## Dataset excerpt

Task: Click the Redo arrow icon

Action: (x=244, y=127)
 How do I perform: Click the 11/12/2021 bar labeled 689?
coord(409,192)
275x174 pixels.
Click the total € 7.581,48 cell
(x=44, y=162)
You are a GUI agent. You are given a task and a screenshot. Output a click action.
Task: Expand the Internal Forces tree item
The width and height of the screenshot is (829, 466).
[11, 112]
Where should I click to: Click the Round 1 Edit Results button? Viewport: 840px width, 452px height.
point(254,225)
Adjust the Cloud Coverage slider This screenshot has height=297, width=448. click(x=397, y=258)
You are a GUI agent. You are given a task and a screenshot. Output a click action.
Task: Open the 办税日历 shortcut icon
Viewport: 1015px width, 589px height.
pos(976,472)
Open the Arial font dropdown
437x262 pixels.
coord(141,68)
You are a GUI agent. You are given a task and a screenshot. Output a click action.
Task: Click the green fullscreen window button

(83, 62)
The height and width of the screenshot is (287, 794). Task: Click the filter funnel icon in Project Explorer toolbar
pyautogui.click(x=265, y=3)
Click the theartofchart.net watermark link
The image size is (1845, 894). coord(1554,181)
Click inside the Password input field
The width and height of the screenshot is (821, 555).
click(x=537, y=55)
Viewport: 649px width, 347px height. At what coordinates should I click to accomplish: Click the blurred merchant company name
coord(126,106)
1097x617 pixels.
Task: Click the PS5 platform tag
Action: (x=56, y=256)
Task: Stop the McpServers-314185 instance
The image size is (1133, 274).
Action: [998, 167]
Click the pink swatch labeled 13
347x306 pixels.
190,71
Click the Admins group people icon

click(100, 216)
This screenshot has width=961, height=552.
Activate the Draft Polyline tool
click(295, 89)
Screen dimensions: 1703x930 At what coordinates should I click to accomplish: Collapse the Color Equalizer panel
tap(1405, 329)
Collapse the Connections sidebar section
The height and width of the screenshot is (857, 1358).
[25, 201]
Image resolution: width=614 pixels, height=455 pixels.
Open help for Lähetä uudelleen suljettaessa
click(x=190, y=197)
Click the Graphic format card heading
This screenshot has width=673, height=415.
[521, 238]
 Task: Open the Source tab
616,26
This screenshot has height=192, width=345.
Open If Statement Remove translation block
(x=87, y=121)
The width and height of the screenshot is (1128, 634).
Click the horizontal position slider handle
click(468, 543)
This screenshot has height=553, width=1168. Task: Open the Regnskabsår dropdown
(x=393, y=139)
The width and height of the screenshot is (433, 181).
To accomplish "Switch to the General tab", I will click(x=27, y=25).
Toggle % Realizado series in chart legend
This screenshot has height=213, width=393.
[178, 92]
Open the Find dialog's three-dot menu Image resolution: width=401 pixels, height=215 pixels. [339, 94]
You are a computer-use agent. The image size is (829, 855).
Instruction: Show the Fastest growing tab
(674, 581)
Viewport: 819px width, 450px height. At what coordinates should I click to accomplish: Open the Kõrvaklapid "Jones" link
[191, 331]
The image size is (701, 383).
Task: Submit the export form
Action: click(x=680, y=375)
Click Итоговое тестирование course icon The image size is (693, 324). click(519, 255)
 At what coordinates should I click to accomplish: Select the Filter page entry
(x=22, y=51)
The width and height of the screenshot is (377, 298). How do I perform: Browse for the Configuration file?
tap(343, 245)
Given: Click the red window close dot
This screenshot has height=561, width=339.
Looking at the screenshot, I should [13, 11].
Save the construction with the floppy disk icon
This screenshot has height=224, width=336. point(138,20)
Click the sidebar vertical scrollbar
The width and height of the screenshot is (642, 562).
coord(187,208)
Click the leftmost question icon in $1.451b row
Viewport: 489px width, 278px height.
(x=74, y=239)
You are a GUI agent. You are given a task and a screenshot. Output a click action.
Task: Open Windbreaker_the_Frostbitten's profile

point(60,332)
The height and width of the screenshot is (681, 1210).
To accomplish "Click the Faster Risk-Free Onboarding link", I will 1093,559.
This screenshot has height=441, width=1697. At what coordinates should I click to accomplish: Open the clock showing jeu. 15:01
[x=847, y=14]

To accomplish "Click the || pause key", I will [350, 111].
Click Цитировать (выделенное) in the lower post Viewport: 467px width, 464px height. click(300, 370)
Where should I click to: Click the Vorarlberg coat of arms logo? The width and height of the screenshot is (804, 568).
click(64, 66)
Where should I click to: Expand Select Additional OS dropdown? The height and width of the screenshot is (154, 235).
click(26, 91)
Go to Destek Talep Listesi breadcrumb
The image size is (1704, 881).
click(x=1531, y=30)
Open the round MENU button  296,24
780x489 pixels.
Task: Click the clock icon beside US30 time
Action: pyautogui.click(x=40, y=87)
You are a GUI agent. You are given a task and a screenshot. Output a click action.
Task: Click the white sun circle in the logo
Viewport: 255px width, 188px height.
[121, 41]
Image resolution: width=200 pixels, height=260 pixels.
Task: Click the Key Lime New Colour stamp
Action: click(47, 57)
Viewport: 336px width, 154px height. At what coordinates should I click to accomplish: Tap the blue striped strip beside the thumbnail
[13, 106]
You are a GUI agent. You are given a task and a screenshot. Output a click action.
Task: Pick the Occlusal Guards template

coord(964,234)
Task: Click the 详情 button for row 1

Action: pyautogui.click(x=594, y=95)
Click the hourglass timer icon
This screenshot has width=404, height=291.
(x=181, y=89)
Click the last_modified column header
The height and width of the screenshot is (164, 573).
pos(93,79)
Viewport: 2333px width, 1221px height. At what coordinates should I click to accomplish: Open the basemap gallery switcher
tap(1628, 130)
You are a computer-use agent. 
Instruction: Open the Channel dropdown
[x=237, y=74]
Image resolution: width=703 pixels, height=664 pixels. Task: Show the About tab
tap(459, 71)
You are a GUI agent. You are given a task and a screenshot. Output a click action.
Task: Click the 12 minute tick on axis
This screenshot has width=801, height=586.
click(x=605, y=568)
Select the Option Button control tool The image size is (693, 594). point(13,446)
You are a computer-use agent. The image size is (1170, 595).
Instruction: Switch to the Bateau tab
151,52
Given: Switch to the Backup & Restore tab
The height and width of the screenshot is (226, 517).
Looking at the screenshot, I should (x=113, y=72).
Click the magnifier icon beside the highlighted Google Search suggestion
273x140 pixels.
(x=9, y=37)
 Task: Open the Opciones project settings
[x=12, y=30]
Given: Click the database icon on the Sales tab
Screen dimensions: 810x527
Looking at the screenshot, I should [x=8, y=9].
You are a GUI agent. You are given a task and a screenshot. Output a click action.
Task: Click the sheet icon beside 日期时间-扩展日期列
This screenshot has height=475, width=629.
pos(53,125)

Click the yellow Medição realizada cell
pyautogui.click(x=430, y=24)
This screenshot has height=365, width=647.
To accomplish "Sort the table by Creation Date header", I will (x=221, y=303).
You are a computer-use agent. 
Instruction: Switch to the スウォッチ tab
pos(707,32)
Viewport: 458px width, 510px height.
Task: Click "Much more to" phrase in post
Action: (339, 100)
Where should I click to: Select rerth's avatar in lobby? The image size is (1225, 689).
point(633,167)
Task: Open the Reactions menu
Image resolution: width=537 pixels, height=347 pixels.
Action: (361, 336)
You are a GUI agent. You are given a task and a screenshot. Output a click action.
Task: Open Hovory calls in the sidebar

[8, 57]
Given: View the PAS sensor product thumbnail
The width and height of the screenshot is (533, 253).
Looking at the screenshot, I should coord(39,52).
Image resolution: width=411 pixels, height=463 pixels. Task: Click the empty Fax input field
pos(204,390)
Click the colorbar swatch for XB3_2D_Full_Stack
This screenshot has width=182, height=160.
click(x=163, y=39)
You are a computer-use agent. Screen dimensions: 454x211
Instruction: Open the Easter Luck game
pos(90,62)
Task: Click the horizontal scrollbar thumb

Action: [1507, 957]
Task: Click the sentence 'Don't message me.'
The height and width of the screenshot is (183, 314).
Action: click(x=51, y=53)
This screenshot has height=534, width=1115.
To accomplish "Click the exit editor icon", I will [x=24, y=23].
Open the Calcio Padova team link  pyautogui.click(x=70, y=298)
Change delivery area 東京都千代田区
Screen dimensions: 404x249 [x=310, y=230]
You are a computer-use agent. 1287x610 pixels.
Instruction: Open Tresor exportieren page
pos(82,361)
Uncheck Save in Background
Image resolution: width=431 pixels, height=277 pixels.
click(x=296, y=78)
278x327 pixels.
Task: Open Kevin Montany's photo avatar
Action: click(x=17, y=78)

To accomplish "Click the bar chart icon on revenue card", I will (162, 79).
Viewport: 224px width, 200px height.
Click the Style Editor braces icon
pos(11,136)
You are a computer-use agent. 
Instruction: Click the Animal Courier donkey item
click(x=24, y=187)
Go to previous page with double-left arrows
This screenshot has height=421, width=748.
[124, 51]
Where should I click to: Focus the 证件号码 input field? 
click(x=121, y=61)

## Problem statement
Pull out every line of the listing above that contains the string "Save", treating uppercase and lowercase as distinct.

## Answer to the task
Save the construction with the floppy disk icon
Uncheck Save in Background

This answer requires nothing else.